Records drawn from a dataset:
·····

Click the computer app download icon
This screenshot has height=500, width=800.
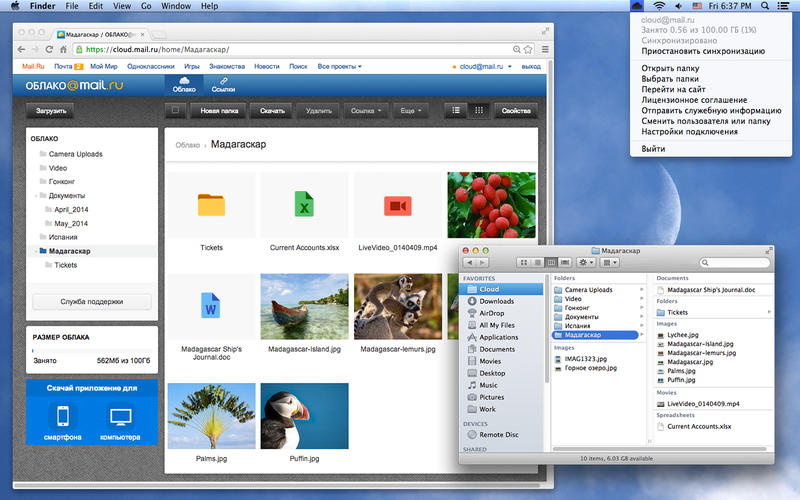coord(120,417)
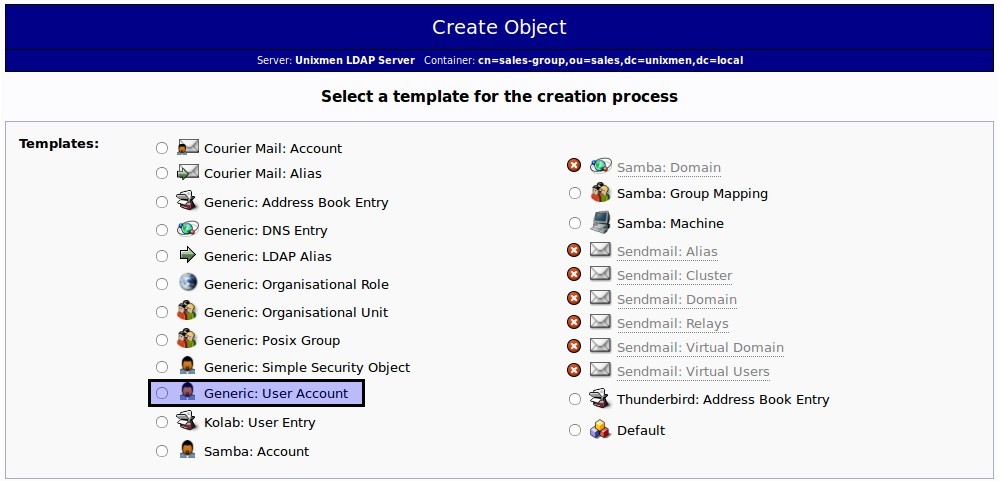Click the Generic: Organisational Unit label
The width and height of the screenshot is (1001, 481).
pos(296,312)
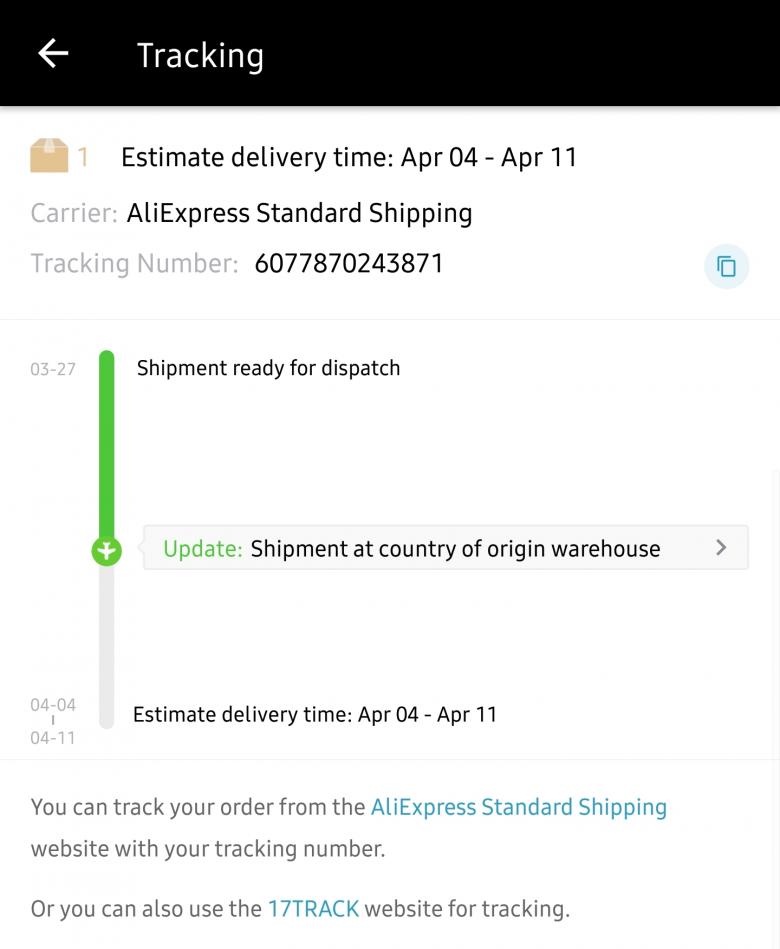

·····

ABOUT THIS TASK: All preceding records should be duplicated verbatim, images excepted.

FINISHED TASK:
Click the computer app download icon
This screenshot has height=500, width=800.
coord(120,417)
Click the Generic: Organisational Unit label
The width and height of the screenshot is (1001, 481).
pos(296,312)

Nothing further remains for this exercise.